Liquid biopsy: from discovery to clinical implementation

Catherine Alix‐Panabières 1,2,, Klaus Pantel 3,
PMCID: PMC8169443  PMID: 34075709

‘Liquid biopsy’ was introduced as a new diagnostic concept in 2010 [1] for the analysis of circulating tumor cells (CTCs) in the blood of cancer patients and has been now extended to the analysis of circulating tumor‐derived factors, in particular, cell‐free tumor DNA (ctDNA), as well as extracellular vesicles (EVs), cell‐free microRNAs (cfmiRNAs), mRNA, long noncoding RNA, small RNA, circulating cell‐free proteins, and tumor‐educated platelets (TEPs). Liquid biopsy is a minimally invasive procedure usually based on sampling of blood, but also of cerebrospinal fluid, urine, sputum, ascites, and theoretically any other body fluid [2].

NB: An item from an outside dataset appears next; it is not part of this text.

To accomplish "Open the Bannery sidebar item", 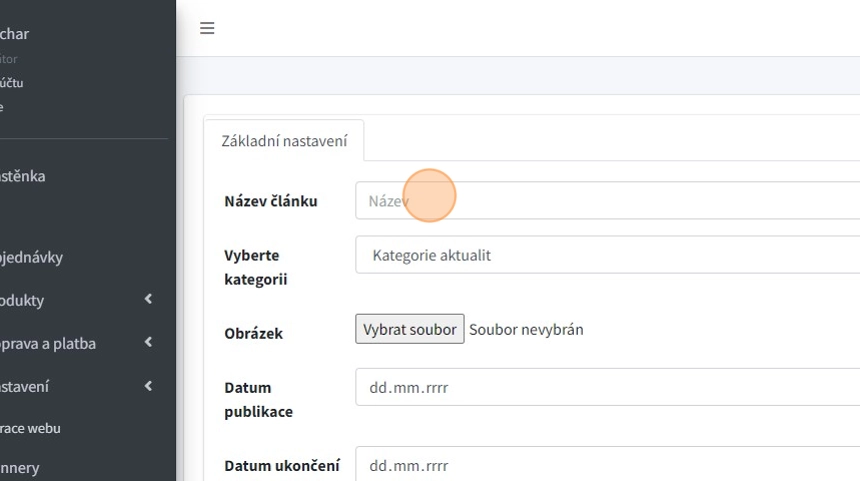I will pos(20,467).
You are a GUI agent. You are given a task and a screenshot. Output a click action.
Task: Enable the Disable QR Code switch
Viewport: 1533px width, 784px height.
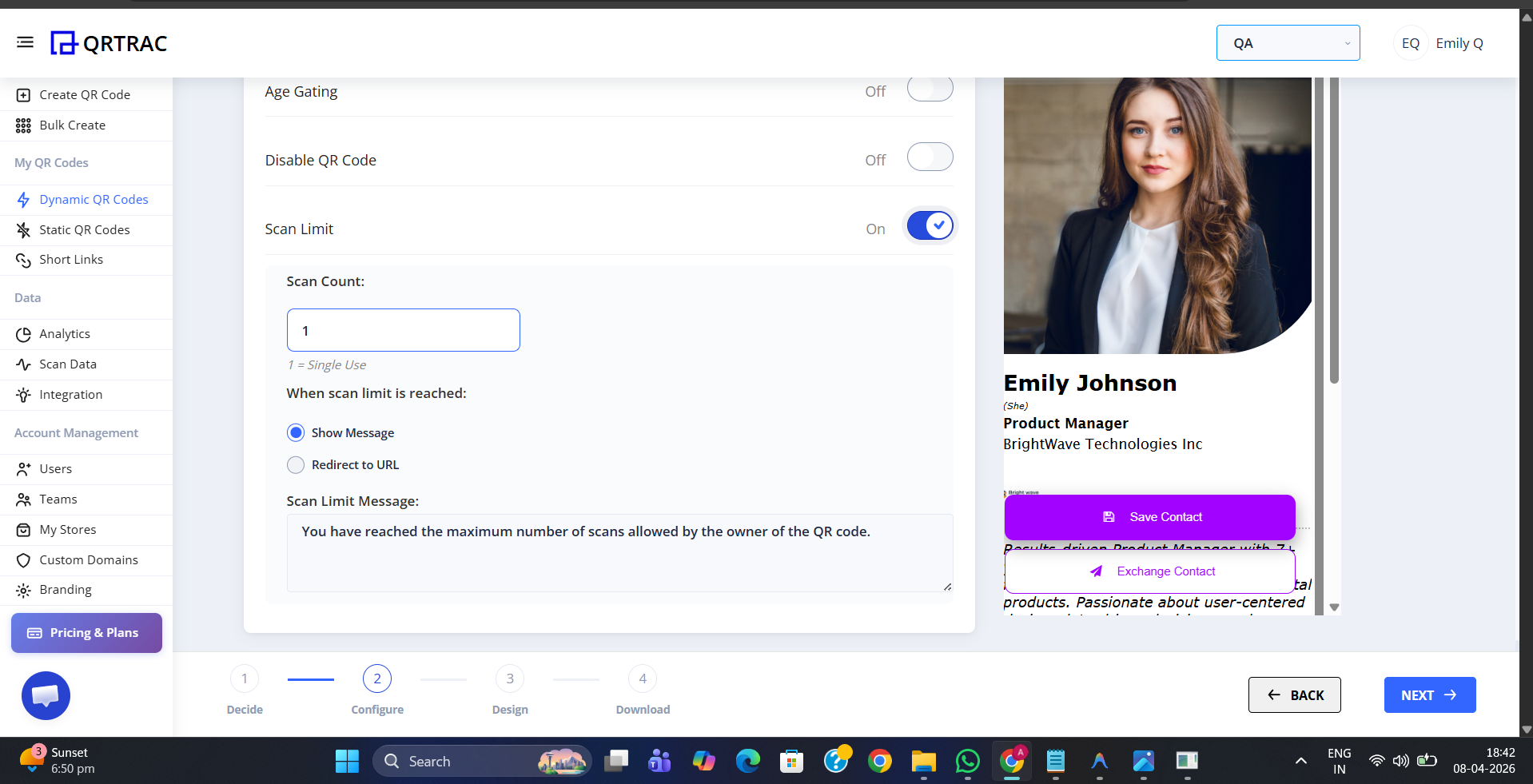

Over the past decade, various methods have been developed to detect CTCs and ctDNA in the peripheral blood of cancer patients [3, 4]. While reliable information can be easily obtained in patients with advanced disease, early‐stage cancer patients usually present with very low concentrations of CTCs and ctDNA [5]. At present, most CTC assays rely on epithelial markers and the majority of CTCs detected are single isolated cells. The clinical relevance of ‘mesenchymal’ CTCs lacking any epithelial markers, as well as CTC clusters, is still under investigation. The biology of EpCAM and its role is not completely understood; however, evidence suggests that the expression of this epithelial cell‐surface protein is crucial for metastasis‐competent CTCs and may not be lost completely during the epithelial‐to‐mesenchymal transition [6, 7, 8]. Although most published studies have been performed on patients with carcinomas and melanomas, CTCs have been also detected in the peripheral blood of patients with primary brain tumors (glioblastomas) despite the blood–brain barrier [9].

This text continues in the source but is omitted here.